> [WORK TO COMPLETE] Return the records exactly, from the first line through the "Given: Expand the" line.

....................

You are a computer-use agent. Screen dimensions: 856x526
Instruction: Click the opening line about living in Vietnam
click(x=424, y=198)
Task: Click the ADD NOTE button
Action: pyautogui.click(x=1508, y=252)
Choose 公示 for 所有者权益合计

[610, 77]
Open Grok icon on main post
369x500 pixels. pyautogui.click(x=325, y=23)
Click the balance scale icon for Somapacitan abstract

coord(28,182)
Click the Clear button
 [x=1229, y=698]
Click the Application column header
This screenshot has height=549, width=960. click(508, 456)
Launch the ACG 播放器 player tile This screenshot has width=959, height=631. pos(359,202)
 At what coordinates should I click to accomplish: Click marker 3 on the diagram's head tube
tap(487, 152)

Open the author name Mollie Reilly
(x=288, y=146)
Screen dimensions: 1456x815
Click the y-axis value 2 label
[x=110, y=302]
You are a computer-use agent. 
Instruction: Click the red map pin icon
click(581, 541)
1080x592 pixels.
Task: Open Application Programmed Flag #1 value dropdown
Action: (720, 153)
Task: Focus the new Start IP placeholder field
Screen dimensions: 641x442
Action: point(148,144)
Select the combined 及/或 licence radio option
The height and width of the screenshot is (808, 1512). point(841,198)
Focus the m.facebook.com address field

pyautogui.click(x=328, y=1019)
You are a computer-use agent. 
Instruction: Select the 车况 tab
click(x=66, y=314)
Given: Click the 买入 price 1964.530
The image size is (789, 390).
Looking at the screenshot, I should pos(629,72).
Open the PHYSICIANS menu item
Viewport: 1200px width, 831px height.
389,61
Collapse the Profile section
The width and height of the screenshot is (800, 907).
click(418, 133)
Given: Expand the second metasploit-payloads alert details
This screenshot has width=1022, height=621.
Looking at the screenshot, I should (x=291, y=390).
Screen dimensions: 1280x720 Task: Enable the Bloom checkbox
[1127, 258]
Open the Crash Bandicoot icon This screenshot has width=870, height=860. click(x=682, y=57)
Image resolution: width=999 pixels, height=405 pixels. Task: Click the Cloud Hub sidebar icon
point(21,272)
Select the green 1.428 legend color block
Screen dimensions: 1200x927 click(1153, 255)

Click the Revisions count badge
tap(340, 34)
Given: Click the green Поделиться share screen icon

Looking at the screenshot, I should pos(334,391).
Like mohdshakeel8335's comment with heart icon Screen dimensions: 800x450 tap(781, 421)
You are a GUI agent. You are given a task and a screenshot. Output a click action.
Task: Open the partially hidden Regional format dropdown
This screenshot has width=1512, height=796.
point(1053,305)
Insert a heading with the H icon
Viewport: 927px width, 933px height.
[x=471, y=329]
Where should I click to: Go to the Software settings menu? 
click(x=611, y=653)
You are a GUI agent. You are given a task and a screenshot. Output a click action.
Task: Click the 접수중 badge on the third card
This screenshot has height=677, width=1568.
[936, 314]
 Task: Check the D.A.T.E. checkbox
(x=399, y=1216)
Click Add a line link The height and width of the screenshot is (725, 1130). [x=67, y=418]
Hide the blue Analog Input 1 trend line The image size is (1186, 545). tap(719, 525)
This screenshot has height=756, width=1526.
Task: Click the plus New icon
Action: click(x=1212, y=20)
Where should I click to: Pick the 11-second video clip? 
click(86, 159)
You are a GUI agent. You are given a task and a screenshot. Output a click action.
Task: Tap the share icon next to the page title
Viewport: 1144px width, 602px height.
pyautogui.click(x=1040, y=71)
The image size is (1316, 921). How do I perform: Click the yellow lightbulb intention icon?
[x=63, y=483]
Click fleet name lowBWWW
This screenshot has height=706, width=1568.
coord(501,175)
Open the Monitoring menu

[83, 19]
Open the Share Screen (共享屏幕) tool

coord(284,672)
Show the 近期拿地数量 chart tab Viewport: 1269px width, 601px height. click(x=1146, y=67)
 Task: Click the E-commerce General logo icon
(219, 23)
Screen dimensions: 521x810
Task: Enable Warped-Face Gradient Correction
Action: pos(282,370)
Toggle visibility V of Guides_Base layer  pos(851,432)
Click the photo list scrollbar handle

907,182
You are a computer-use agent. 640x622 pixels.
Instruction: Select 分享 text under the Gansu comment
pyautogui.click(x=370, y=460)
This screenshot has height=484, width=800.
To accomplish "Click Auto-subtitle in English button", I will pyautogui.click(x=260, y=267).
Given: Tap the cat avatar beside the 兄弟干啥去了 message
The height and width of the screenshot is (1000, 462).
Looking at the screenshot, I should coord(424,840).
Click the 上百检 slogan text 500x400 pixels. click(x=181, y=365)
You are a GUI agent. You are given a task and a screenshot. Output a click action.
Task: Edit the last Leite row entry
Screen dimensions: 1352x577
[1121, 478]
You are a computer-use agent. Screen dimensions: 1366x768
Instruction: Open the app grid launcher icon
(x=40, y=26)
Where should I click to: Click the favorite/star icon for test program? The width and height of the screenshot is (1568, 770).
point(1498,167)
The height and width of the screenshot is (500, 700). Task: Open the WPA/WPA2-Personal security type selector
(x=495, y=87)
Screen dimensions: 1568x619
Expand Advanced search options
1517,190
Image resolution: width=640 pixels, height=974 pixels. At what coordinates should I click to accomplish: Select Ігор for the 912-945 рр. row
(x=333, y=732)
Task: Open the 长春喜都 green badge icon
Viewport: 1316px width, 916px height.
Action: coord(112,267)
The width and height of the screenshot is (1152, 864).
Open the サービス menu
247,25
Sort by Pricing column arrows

....................

> [WRITTEN ANSWER]
You are a computer-use agent. Screen dimensions: 856x526
Instruction: Click the opening line about living in Vietnam
click(x=424, y=198)
Task: Click the ADD NOTE button
Action: pyautogui.click(x=1508, y=252)
Choose 公示 for 所有者权益合计

[610, 77]
Open Grok icon on main post
369x500 pixels. pyautogui.click(x=325, y=23)
Click the balance scale icon for Somapacitan abstract

coord(28,182)
Click the Clear button
 [x=1229, y=698]
Click the Application column header
This screenshot has height=549, width=960. click(508, 456)
Launch the ACG 播放器 player tile This screenshot has width=959, height=631. pos(359,202)
 At what coordinates should I click to accomplish: Click marker 3 on the diagram's head tube
tap(487, 152)

Open the author name Mollie Reilly
(x=288, y=146)
Screen dimensions: 1456x815
Click the y-axis value 2 label
[x=110, y=302]
You are a computer-use agent. 
Instruction: Click the red map pin icon
click(581, 541)
1080x592 pixels.
Task: Open Application Programmed Flag #1 value dropdown
Action: (720, 153)
Task: Focus the new Start IP placeholder field
Screen dimensions: 641x442
Action: point(148,144)
Select the combined 及/或 licence radio option
The height and width of the screenshot is (808, 1512). point(841,198)
Focus the m.facebook.com address field

pyautogui.click(x=328, y=1019)
You are a computer-use agent. 
Instruction: Select the 车况 tab
click(x=66, y=314)
Given: Click the 买入 price 1964.530
The image size is (789, 390).
Looking at the screenshot, I should pos(629,72).
Open the PHYSICIANS menu item
Viewport: 1200px width, 831px height.
389,61
Collapse the Profile section
The width and height of the screenshot is (800, 907).
click(418, 133)
Given: Expand the second metasploit-payloads alert details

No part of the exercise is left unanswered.